* Task objective
Repeat each of these records exactly.
Top of Task data
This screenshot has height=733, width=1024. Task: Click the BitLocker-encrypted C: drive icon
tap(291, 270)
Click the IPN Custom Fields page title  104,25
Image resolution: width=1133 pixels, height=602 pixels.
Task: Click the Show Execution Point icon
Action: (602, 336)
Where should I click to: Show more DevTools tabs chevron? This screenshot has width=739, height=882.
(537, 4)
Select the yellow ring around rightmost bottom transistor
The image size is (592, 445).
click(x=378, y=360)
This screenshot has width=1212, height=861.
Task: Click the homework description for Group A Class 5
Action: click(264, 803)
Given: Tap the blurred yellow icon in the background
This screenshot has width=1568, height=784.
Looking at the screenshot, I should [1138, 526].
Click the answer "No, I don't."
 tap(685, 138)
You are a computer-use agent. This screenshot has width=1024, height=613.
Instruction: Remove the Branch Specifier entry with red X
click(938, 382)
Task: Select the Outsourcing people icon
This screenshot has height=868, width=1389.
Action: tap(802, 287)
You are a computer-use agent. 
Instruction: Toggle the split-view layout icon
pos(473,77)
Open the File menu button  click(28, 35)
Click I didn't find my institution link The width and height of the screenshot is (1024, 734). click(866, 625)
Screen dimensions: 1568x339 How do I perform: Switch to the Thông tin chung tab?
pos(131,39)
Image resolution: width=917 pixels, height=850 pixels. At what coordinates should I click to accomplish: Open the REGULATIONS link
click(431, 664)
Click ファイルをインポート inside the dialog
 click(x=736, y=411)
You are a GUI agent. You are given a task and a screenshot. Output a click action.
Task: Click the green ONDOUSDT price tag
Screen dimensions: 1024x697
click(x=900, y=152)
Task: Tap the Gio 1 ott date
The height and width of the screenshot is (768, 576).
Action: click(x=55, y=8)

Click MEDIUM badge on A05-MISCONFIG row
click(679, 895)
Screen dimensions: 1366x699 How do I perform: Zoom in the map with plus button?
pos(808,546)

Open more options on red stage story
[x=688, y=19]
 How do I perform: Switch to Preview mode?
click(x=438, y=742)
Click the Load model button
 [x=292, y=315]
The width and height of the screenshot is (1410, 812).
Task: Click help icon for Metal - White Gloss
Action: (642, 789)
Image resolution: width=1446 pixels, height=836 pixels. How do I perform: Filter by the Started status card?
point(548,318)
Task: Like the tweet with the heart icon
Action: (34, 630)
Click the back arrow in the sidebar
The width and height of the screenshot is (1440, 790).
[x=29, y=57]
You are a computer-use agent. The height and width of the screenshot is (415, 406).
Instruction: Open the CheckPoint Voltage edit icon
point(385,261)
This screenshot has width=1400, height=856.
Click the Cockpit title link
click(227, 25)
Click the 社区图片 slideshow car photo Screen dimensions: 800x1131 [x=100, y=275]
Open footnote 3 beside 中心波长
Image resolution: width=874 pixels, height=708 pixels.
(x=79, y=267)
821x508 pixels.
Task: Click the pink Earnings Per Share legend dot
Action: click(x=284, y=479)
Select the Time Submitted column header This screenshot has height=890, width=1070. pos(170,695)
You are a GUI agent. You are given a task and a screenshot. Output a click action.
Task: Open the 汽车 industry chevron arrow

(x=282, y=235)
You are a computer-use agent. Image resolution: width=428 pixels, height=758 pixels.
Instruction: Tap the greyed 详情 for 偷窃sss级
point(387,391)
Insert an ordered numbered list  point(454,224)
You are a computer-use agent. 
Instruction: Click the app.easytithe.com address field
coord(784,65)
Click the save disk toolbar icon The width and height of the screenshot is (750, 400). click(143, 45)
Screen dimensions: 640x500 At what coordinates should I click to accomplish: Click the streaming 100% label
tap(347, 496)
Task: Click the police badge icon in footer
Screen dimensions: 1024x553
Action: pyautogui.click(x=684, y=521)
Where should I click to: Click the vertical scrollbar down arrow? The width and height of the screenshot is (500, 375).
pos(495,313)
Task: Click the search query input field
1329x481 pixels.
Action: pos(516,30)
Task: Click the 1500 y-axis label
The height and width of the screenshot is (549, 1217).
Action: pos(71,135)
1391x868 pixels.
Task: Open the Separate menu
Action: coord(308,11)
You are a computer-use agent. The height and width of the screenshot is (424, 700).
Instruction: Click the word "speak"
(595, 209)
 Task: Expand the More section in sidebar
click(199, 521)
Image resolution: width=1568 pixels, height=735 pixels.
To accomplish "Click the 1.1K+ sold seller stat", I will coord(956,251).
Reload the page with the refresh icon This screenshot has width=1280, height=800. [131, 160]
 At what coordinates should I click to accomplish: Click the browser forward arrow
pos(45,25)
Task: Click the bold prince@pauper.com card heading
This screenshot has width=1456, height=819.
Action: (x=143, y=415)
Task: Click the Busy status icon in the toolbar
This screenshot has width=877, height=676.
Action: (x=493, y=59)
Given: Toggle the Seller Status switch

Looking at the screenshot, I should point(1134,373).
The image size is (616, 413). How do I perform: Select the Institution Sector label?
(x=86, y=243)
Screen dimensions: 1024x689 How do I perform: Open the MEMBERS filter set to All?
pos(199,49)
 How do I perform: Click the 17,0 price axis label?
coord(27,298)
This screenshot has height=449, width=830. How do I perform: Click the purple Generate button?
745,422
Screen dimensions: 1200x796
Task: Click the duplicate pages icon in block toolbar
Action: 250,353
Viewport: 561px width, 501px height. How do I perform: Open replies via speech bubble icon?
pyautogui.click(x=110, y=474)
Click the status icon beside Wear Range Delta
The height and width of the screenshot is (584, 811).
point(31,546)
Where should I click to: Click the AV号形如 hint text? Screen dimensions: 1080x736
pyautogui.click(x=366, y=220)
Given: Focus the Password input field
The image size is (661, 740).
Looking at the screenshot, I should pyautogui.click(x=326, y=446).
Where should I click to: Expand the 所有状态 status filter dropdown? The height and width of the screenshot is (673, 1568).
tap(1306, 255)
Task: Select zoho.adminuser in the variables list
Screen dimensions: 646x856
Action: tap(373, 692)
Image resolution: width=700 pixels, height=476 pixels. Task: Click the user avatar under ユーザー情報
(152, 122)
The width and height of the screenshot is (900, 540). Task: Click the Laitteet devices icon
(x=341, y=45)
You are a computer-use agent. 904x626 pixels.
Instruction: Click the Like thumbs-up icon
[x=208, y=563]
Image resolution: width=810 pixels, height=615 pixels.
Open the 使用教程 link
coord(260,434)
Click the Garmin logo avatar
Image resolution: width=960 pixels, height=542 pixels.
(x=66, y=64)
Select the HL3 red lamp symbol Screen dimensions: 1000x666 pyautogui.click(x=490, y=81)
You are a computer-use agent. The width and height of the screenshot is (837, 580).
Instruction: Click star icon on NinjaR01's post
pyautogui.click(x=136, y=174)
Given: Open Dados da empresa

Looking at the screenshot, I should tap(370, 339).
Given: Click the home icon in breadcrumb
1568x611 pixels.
Bottom of Task data
* Response area
This screenshot has height=733, width=1024. Task: Click the BitLocker-encrypted C: drive icon
tap(291, 270)
Click the IPN Custom Fields page title  104,25
Image resolution: width=1133 pixels, height=602 pixels.
Task: Click the Show Execution Point icon
Action: (602, 336)
Where should I click to: Show more DevTools tabs chevron? This screenshot has width=739, height=882.
(537, 4)
Select the yellow ring around rightmost bottom transistor
The image size is (592, 445).
click(x=378, y=360)
This screenshot has width=1212, height=861.
Task: Click the homework description for Group A Class 5
Action: click(264, 803)
Given: Tap the blurred yellow icon in the background
This screenshot has width=1568, height=784.
Looking at the screenshot, I should [1138, 526].
Click the answer "No, I don't."
 tap(685, 138)
You are a computer-use agent. This screenshot has width=1024, height=613.
Instruction: Remove the Branch Specifier entry with red X
click(938, 382)
Task: Select the Outsourcing people icon
This screenshot has height=868, width=1389.
Action: tap(802, 287)
You are a computer-use agent. 
Instruction: Toggle the split-view layout icon
pos(473,77)
Open the File menu button  click(28, 35)
Click I didn't find my institution link The width and height of the screenshot is (1024, 734). click(866, 625)
Screen dimensions: 1568x339 How do I perform: Switch to the Thông tin chung tab?
pos(131,39)
Image resolution: width=917 pixels, height=850 pixels. At what coordinates should I click to accomplish: Open the REGULATIONS link
click(431, 664)
Click ファイルをインポート inside the dialog
 click(x=736, y=411)
You are a GUI agent. You are given a task and a screenshot. Output a click action.
Task: Click the green ONDOUSDT price tag
Screen dimensions: 1024x697
click(x=900, y=152)
Task: Tap the Gio 1 ott date
The height and width of the screenshot is (768, 576).
Action: click(x=55, y=8)

Click MEDIUM badge on A05-MISCONFIG row
click(679, 895)
Screen dimensions: 1366x699 How do I perform: Zoom in the map with plus button?
pos(808,546)

Open more options on red stage story
[x=688, y=19]
 How do I perform: Switch to Preview mode?
click(x=438, y=742)
Click the Load model button
 [x=292, y=315]
The width and height of the screenshot is (1410, 812).
Task: Click help icon for Metal - White Gloss
Action: (642, 789)
Image resolution: width=1446 pixels, height=836 pixels. How do I perform: Filter by the Started status card?
point(548,318)
Task: Like the tweet with the heart icon
Action: (34, 630)
Click the back arrow in the sidebar
The width and height of the screenshot is (1440, 790).
[x=29, y=57]
You are a computer-use agent. The height and width of the screenshot is (415, 406).
Instruction: Open the CheckPoint Voltage edit icon
point(385,261)
This screenshot has width=1400, height=856.
Click the Cockpit title link
click(227, 25)
Click the 社区图片 slideshow car photo Screen dimensions: 800x1131 [x=100, y=275]
Open footnote 3 beside 中心波长
Image resolution: width=874 pixels, height=708 pixels.
(x=79, y=267)
821x508 pixels.
Task: Click the pink Earnings Per Share legend dot
Action: click(x=284, y=479)
Select the Time Submitted column header This screenshot has height=890, width=1070. pos(170,695)
You are a GUI agent. You are given a task and a screenshot. Output a click action.
Task: Open the 汽车 industry chevron arrow

(x=282, y=235)
You are a computer-use agent. Image resolution: width=428 pixels, height=758 pixels.
Instruction: Tap the greyed 详情 for 偷窃sss级
point(387,391)
Insert an ordered numbered list  point(454,224)
You are a computer-use agent. 
Instruction: Click the app.easytithe.com address field
coord(784,65)
Click the save disk toolbar icon The width and height of the screenshot is (750, 400). click(143, 45)
Screen dimensions: 640x500 At what coordinates should I click to accomplish: Click the streaming 100% label
tap(347, 496)
Task: Click the police badge icon in footer
Screen dimensions: 1024x553
Action: pyautogui.click(x=684, y=521)
Where should I click to: Click the vertical scrollbar down arrow? The width and height of the screenshot is (500, 375).
pos(495,313)
Task: Click the search query input field
1329x481 pixels.
Action: pos(516,30)
Task: Click the 1500 y-axis label
The height and width of the screenshot is (549, 1217).
Action: pos(71,135)
1391x868 pixels.
Task: Open the Separate menu
Action: coord(308,11)
You are a computer-use agent. The height and width of the screenshot is (424, 700).
Instruction: Click the word "speak"
(595, 209)
 Task: Expand the More section in sidebar
click(199, 521)
Image resolution: width=1568 pixels, height=735 pixels.
To accomplish "Click the 1.1K+ sold seller stat", I will coord(956,251).
Reload the page with the refresh icon This screenshot has width=1280, height=800. [131, 160]
 At what coordinates should I click to accomplish: Click the browser forward arrow
pos(45,25)
Task: Click the bold prince@pauper.com card heading
This screenshot has width=1456, height=819.
Action: (x=143, y=415)
Task: Click the Busy status icon in the toolbar
This screenshot has width=877, height=676.
Action: (x=493, y=59)
Given: Toggle the Seller Status switch

Looking at the screenshot, I should point(1134,373).
The image size is (616, 413). How do I perform: Select the Institution Sector label?
(x=86, y=243)
Screen dimensions: 1024x689 How do I perform: Open the MEMBERS filter set to All?
pos(199,49)
 How do I perform: Click the 17,0 price axis label?
coord(27,298)
This screenshot has height=449, width=830. How do I perform: Click the purple Generate button?
745,422
Screen dimensions: 1200x796
Task: Click the duplicate pages icon in block toolbar
Action: 250,353
Viewport: 561px width, 501px height. How do I perform: Open replies via speech bubble icon?
pyautogui.click(x=110, y=474)
Click the status icon beside Wear Range Delta
The height and width of the screenshot is (584, 811).
point(31,546)
Where should I click to: Click the AV号形如 hint text? Screen dimensions: 1080x736
pyautogui.click(x=366, y=220)
Given: Focus the Password input field
The image size is (661, 740).
Looking at the screenshot, I should pyautogui.click(x=326, y=446).
Where should I click to: Expand the 所有状态 status filter dropdown? The height and width of the screenshot is (673, 1568).
tap(1306, 255)
Task: Select zoho.adminuser in the variables list
Screen dimensions: 646x856
Action: tap(373, 692)
Image resolution: width=700 pixels, height=476 pixels. Task: Click the user avatar under ユーザー情報
(152, 122)
The width and height of the screenshot is (900, 540). Task: Click the Laitteet devices icon
(x=341, y=45)
You are a computer-use agent. 904x626 pixels.
Instruction: Click the Like thumbs-up icon
[x=208, y=563]
Image resolution: width=810 pixels, height=615 pixels.
Open the 使用教程 link
coord(260,434)
Click the Garmin logo avatar
Image resolution: width=960 pixels, height=542 pixels.
(x=66, y=64)
Select the HL3 red lamp symbol Screen dimensions: 1000x666 pyautogui.click(x=490, y=81)
You are a computer-use agent. The width and height of the screenshot is (837, 580).
Instruction: Click star icon on NinjaR01's post
pyautogui.click(x=136, y=174)
Given: Open Dados da empresa

Looking at the screenshot, I should tap(370, 339).
Given: Click the home icon in breadcrumb
1568x611 pixels.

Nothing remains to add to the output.